Work to do:
(a) According to the patent excerpt, what kind of structure does the invention's process create?
(b) For each statement, decide whether it agrees with the patent excerpt. Answer yes or no and quote the words of the patent excerpt that decide it.
(i) The semiconductor industry aims to raise chip performance while lowering manufacturing cost.
(ii) Sub-micron features have increased junction capacitances.
(iii) A smaller chip means fewer chips can be obtained from a starting substrate of a given size.

Supplied passage:
============

Reexamination Certificate

active

06258678

ABSTRACT:

BACKGROUND OF THE INVENTION
(1) Field of the Invention
The present invention relates to precesses used to fabricate semiconductor devices, and more specifically to a process used to create a self-aligned contact, (SAC), structure, for a semiconductor device.
(2) Description of Prior Art
The semiconductor industry is continually striving to increase the performance of semiconductor chips, while still attempting to decrease the manufacturing cost of these same, higher performing, semiconductor chips. The advent of micro-miniaturization, or the creation of semiconductor chips comprised with sub-micron features, have allowed these performance and cost objectives to be partially realized. The use of sub-micron features have resulted in decreases in performance degrading, junction capacitances, allowing the desired performance enhancements to be realized. In addition the use of sub-micron features allow smaller semiconductor chips, still containing device densities, equal, or greater to device densities achieved with larger semiconductor chips, to be realized. The attainment of the smaller semiconductor chip allows a greater number of chips to be obtained from a specific size starting substrate, thus reducing the processing cost of a specific semiconductor chip.

============

Dataset excerpt:
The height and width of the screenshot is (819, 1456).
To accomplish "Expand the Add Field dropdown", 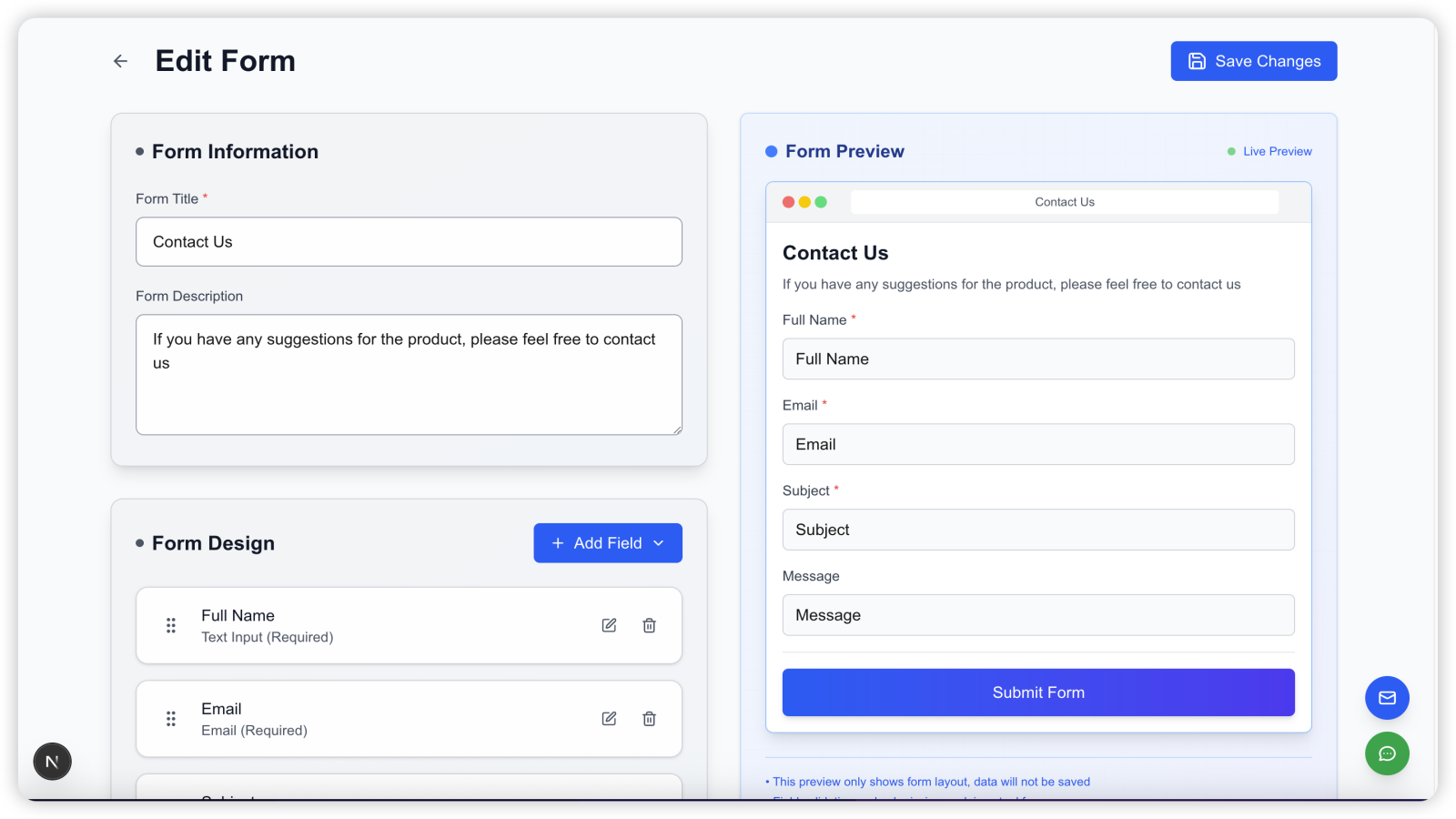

============

Expected answers:
(a) A self-aligned contact (SAC) structure for a semiconductor device.

(b)
(i) Yes: "continually striving to increase the performance of semiconductor chips, while still attempting to decrease the manufacturing cost"
(ii) No: "have resulted in decreases in performance degrading, junction capacitances"
(iii) No: "allows a greater number of chips to be obtained from a specific size starting substrate"